# Fire at J Hue Pen co.



## duncsuss (Feb 5, 2015)

I don't know if any of you buy damascus steel knife blades or pen blanks from Tim Kipps at J Hue Pen Company, but I do know that several of the folks here are linked to him on Facebook.

I just learned that a fire destroyed his shop earlier this week. Some folks on Facebook have launched an online benefit auction to help cover the costs that insurance doesn't. The page is HERE.

Reactions: Like 2


----------



## ripjack13 (Feb 5, 2015)

Nice post. I just shared all items on my page. Hopefully it helps somehow.

Reactions: Like 1


----------



## duncsuss (Feb 5, 2015)

I'll try to do that too, it can't hurt. Horrible situation for anyone to be in.

Reactions: Like 1


----------



## Treecycle Hardwoods (Feb 6, 2015)

> [Data rows]

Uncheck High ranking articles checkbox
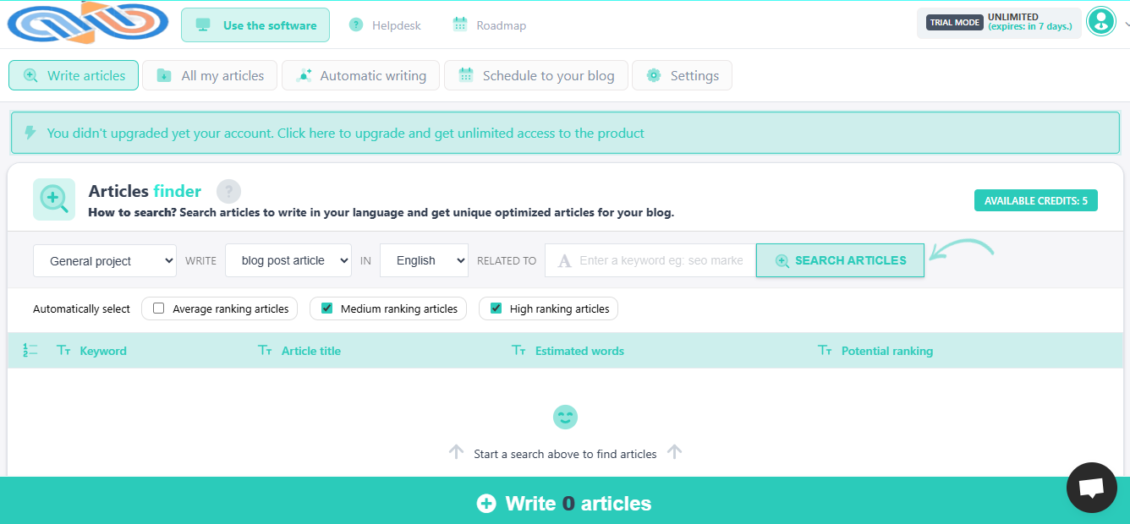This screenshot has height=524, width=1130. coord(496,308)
---
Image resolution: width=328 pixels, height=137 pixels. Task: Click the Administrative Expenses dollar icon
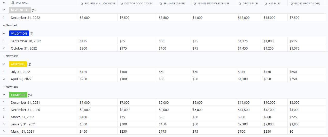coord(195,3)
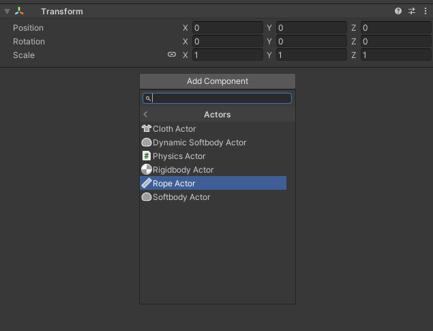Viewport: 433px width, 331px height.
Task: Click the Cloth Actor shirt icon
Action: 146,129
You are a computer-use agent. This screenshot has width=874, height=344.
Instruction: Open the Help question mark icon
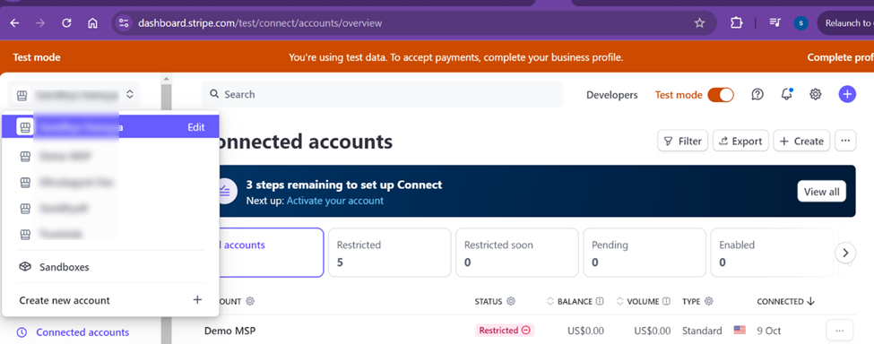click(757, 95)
==
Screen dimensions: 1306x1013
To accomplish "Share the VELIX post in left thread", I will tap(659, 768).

> [Your goal] Continue the forum thread about the fire at J Hue Pen Co. from the point where it ends.

> [Exercise output]
That is a bummer. he is who i bought my stonewall jackson prayer tree pen blanks from. I hope he is able to get back up and running asap!


----------



## Kevin (Feb 6, 2015)

Losing everything for any reasons is hard enough but there's just something about losing it to a fire that makes it even worse. I hope he can get back on his feet soon.


----------



## duncsuss (Feb 6, 2015)

I feel that way too, @Kevin . About 5 years ago one of my coworkers lost his house to a fire -- he's one of the most happy-go-lucky guys I ever met and managed to get through it without actually hurting any of the clowns at the insurance company or the town hall building inspectors. (I know he came pretty close a couple of times though.)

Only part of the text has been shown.